▶ [PROBLEM DETAILS] Look below for the line containing "Click the product list scrollbar" and the line containing "Task: Click the", then set down both and every line between them exactly, without pictures.

▶ [AVAILABLE DATA]
┄┄┄┄┄┄┄┄┄┄
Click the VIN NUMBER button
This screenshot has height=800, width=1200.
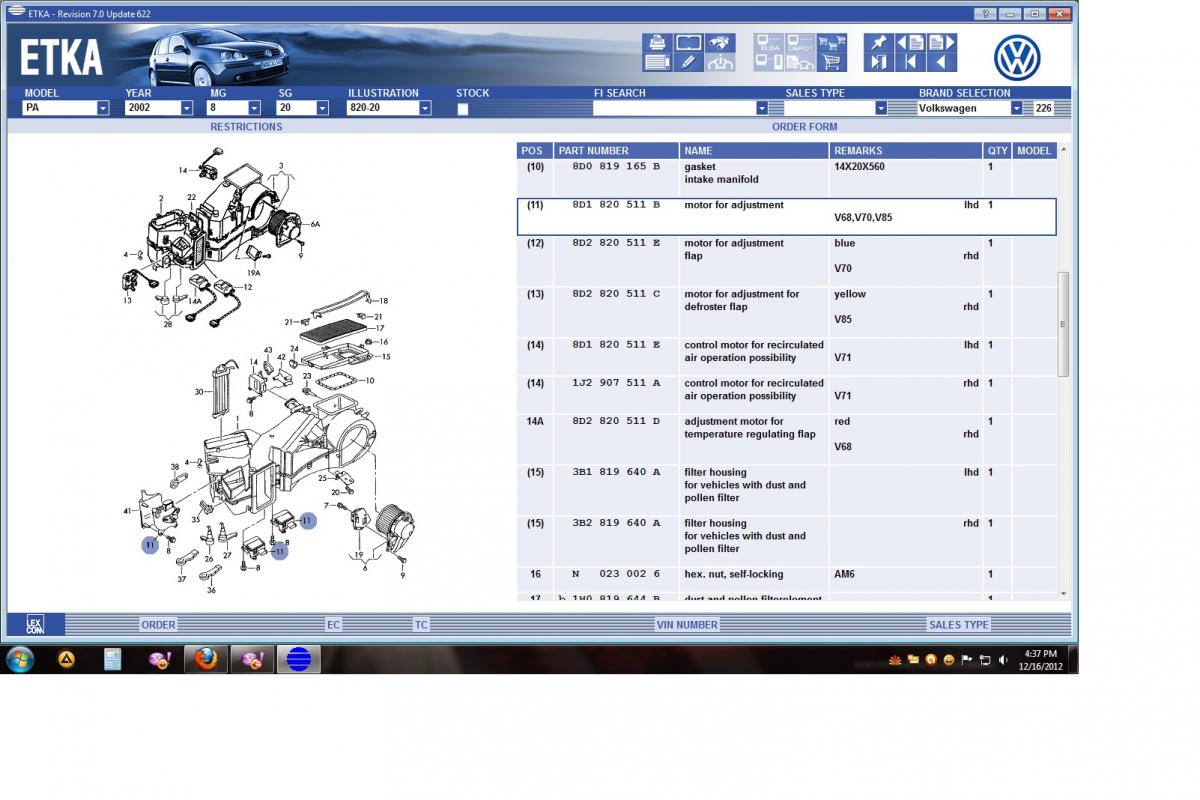coord(686,625)
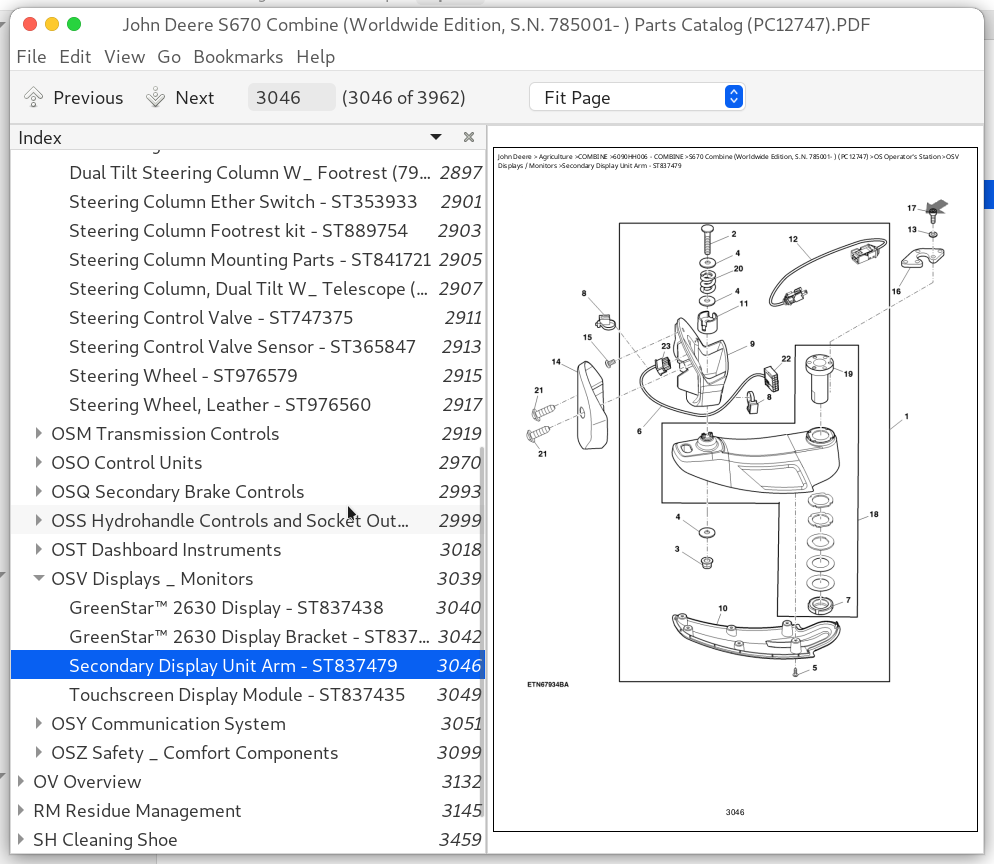Open the File menu
The width and height of the screenshot is (994, 864).
click(x=31, y=57)

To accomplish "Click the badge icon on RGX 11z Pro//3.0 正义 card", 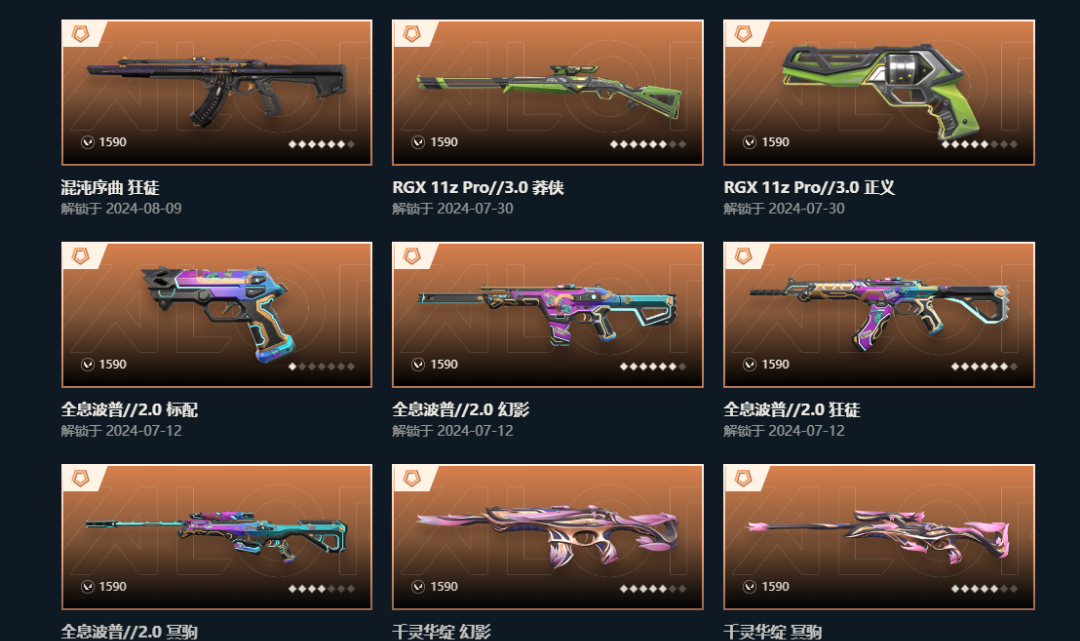I will pyautogui.click(x=743, y=34).

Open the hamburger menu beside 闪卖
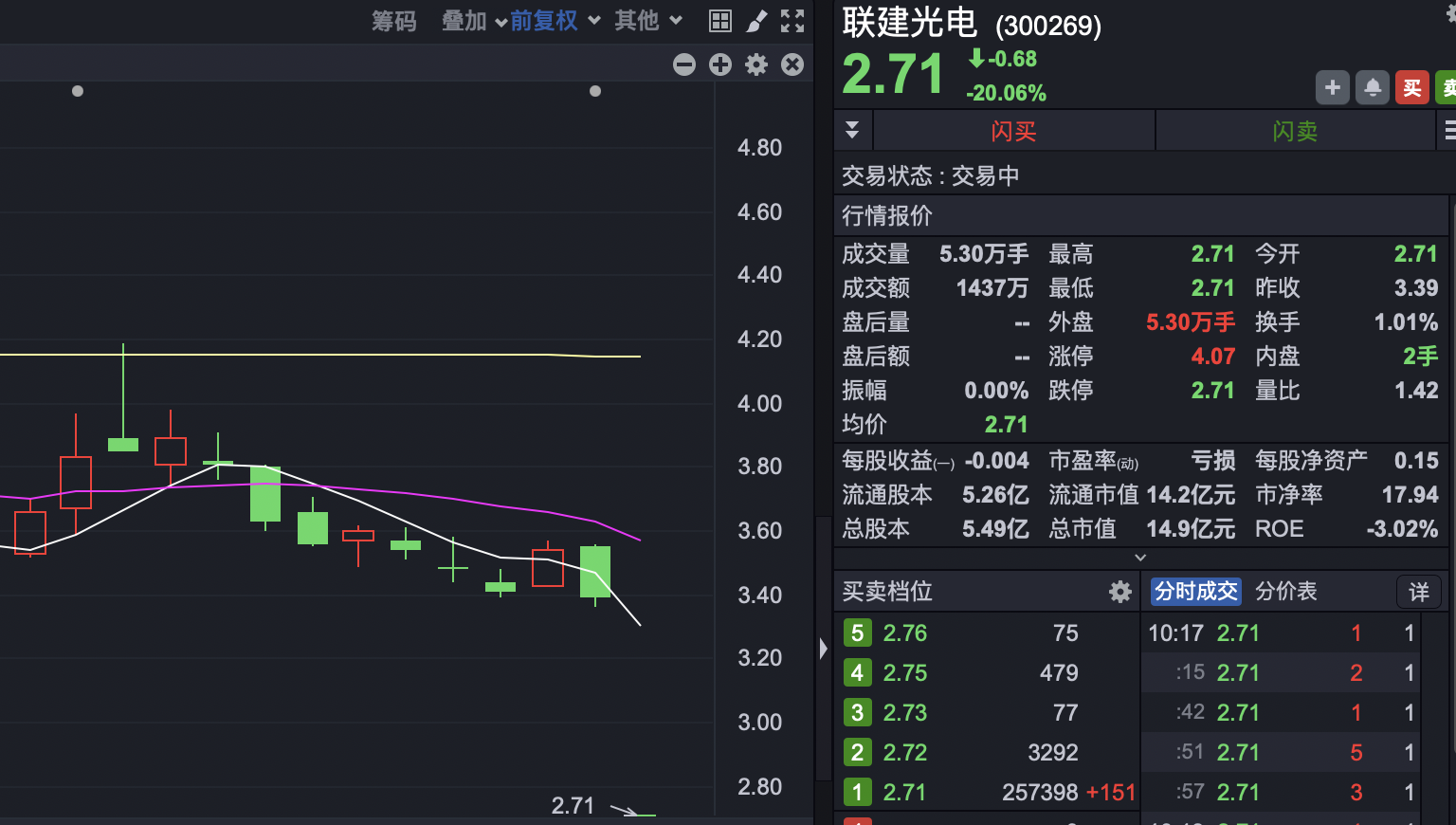pyautogui.click(x=1449, y=130)

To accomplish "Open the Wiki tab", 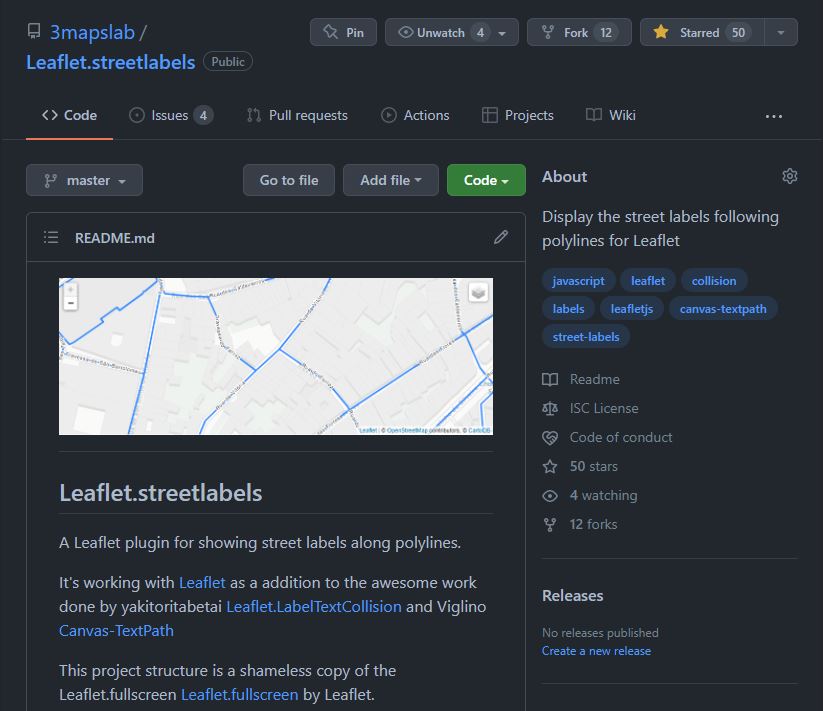I will coord(610,115).
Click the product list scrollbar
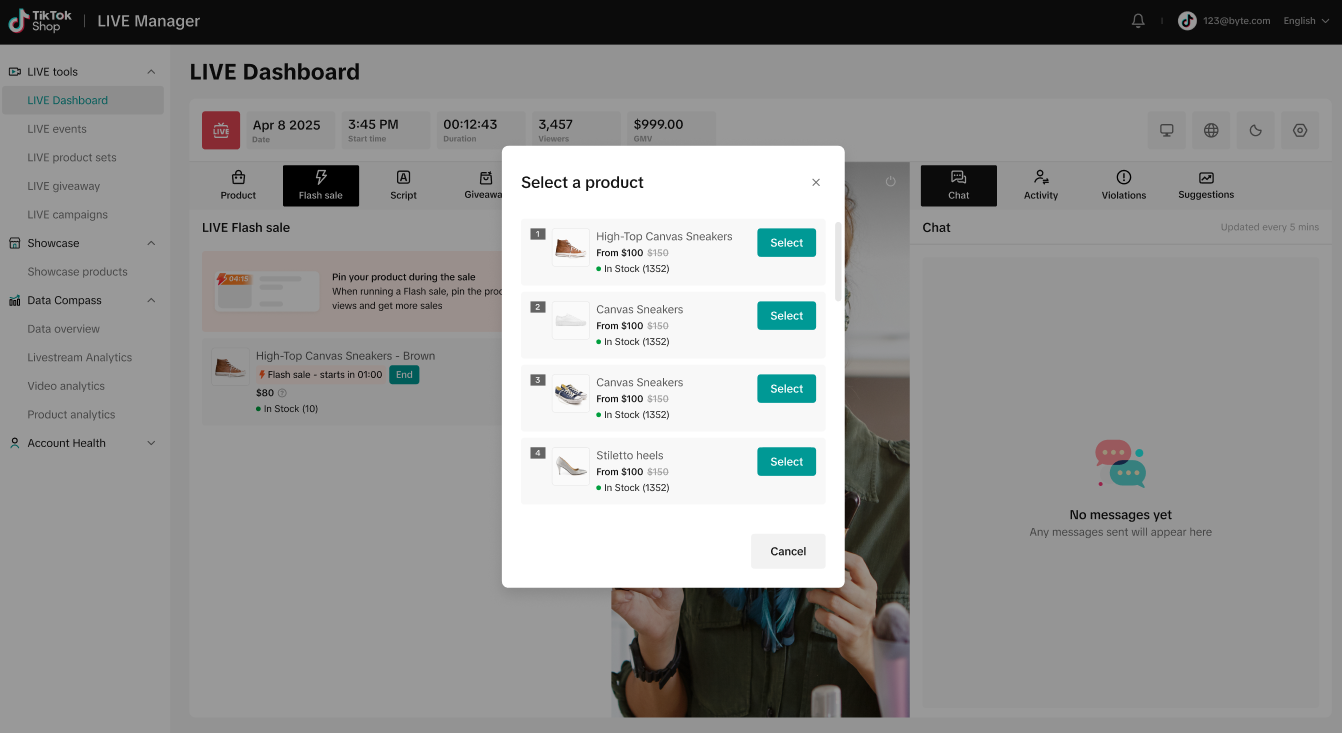The height and width of the screenshot is (733, 1342). click(838, 262)
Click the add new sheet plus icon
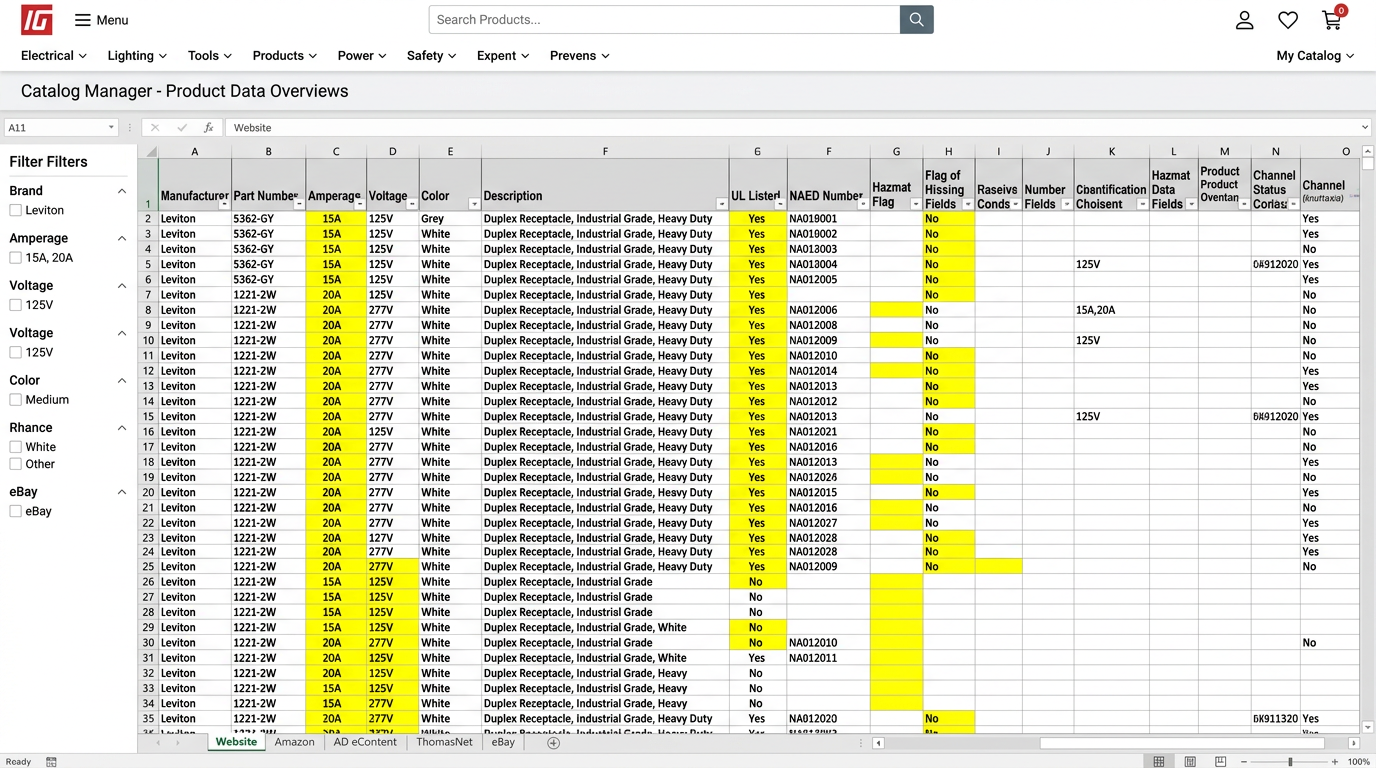Screen dimensions: 1376x768 point(553,743)
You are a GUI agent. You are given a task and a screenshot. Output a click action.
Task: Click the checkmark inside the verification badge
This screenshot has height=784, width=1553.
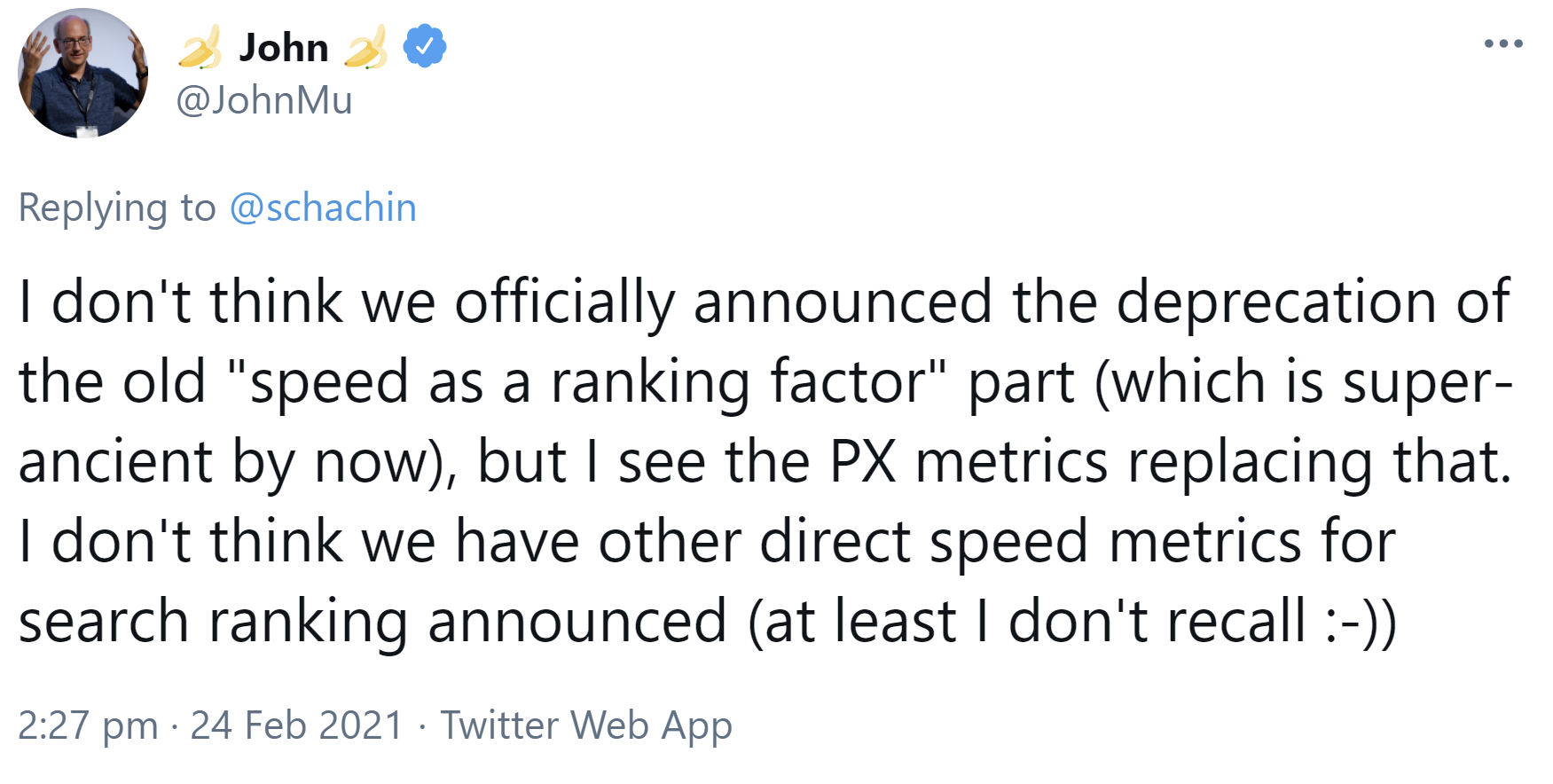click(x=421, y=46)
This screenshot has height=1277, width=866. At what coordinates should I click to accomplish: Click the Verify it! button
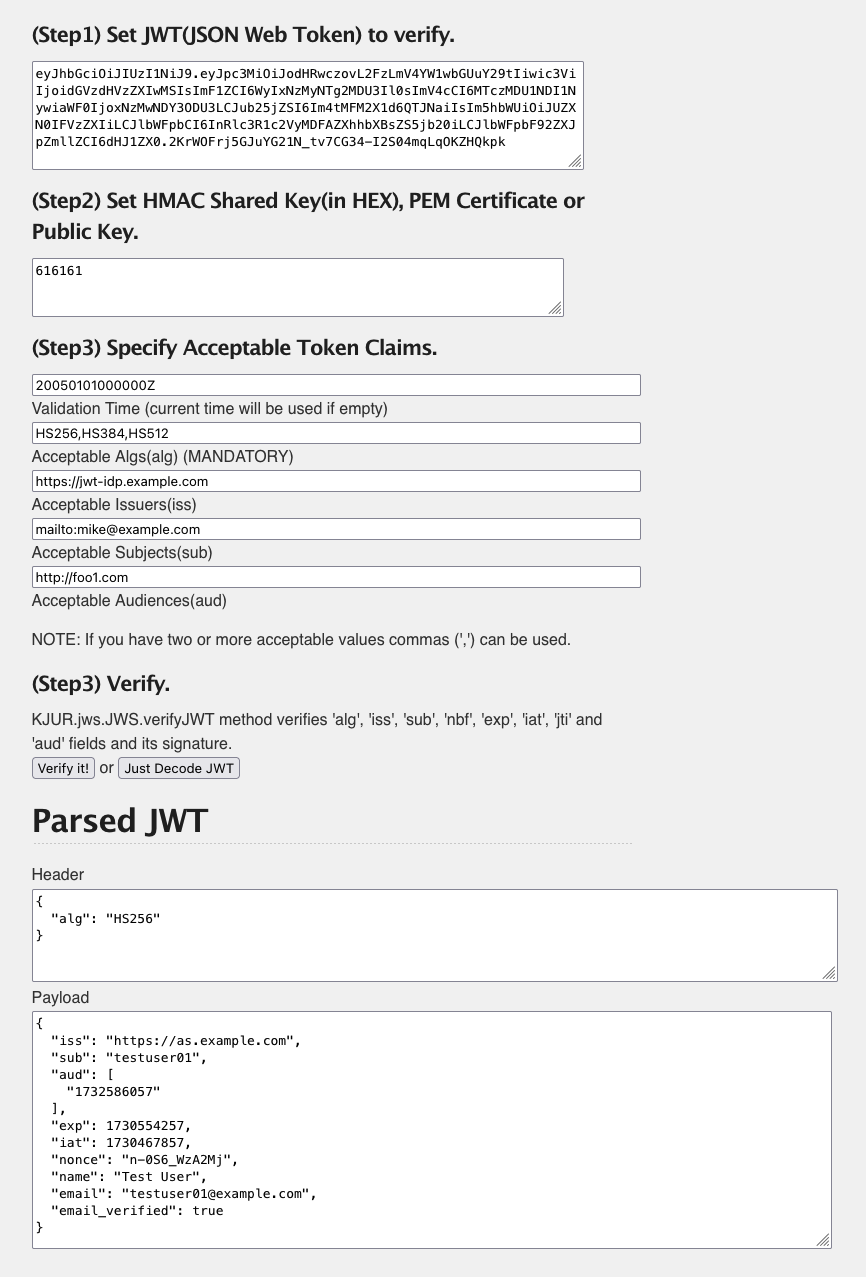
┄┄┄┄┄┄┄┄┄┄
▶ [RESULT OF THIS TASK]
Click the product list scrollbar
The height and width of the screenshot is (733, 1342). click(838, 262)
Click the add new sheet plus icon
Screen dimensions: 1376x768 point(553,743)
You are a GUI agent. You are given a task and a screenshot. Output a click action.
Task: Click the checkmark inside the verification badge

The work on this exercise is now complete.